Photo from Flickr user annrkiszt through Creative Commons.

Comments

  1. It’s a shame that your article’s photo had to go for such a simple stereotype (burqa) which has nothing to do with Saudi Arabia. Saudi women don’t wear burqas–pink or otherwise. Why not put a photo of the women in the abayas with the pink ponchos if you needed a photo? Or show a photo of any normal Saudi woman?

    You’ll find some American men just as stupid and chauvinistic as some Saudi men–but I find it hard to believe that three or four anecdotes really reflects how most Saudi men would behave should their wife/mother/sister have cancer. There are stigmas attached to breast cancer here as well–although they’ve come down a lot in the past 30 years or so. Men still divorce women here who’ve had mastectomies. Heck, we currently have the case in NC where the husband took the children away from his wife who is battling Stage IV breast cancer. My guess is that Saudi Arabia is going to need its own Betty Ford… a very public women to come forward and fight her battle publicly.

    Saudi Arabia just launched the largest women’s University in the world. Hopefully, it will include training for not only physicians but also allied health care professionals like radiology techs.

  2. Why not post the picture from American Bedu’s blog showing the giant pink ribbon that the Saudi women formed? http://americanbedu.com/2011/05/23/saudi-arabia-s

    Why not talk about Princess Reema’s efforts also detailed in the post?

    Honestly, this reads so much like the oh-evil-repressive Saudi garbage. Why not talk about the positives that are being done to change things?

  3. Shahrazad says:

    I agree that the photo of the pink burqa borders on pandering. C’mon, MS Sisters, you can do much better than that!
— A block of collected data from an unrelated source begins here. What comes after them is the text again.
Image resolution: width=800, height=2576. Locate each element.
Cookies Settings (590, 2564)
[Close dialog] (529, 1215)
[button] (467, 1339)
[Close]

Don’t succumb to FauxNews tactics to get eyes on the page.

  4. Melanie says:

    Agree with the above comments from Karla and Shahrazad. Why not write an article about how the society is changing, and look at the women and brands leading the way? This article reeks of lazy journalism. Saudi women deserve better!

  5. In Saudi Arabia, however, getting a mammogram is seen as taboo??????? its clear you dont know any thing about saudi arabia. what you sayed is wrong

  6. Hello, first, I’m a saudi female physician in Oncology which means deeply involved in this work day and night, I’m sorry but the posted picture gave me an impression that you know nothing about saudi ladies (PINK ABAYAA!! never saw it in my life), though I agreed with some of what you wrote but on the other hand, there are lots of husbands/brothers who did conflicts with me because they are CARING of their breast cancer relatives, and some couldn’t hold their tears!!! I can see how much they love their wife/sisters or whomever relatives even with one or double mastectomies and even with post chemotherapy when all of her hair is gone !!!!/and I agreed with Amal regarding mammogram.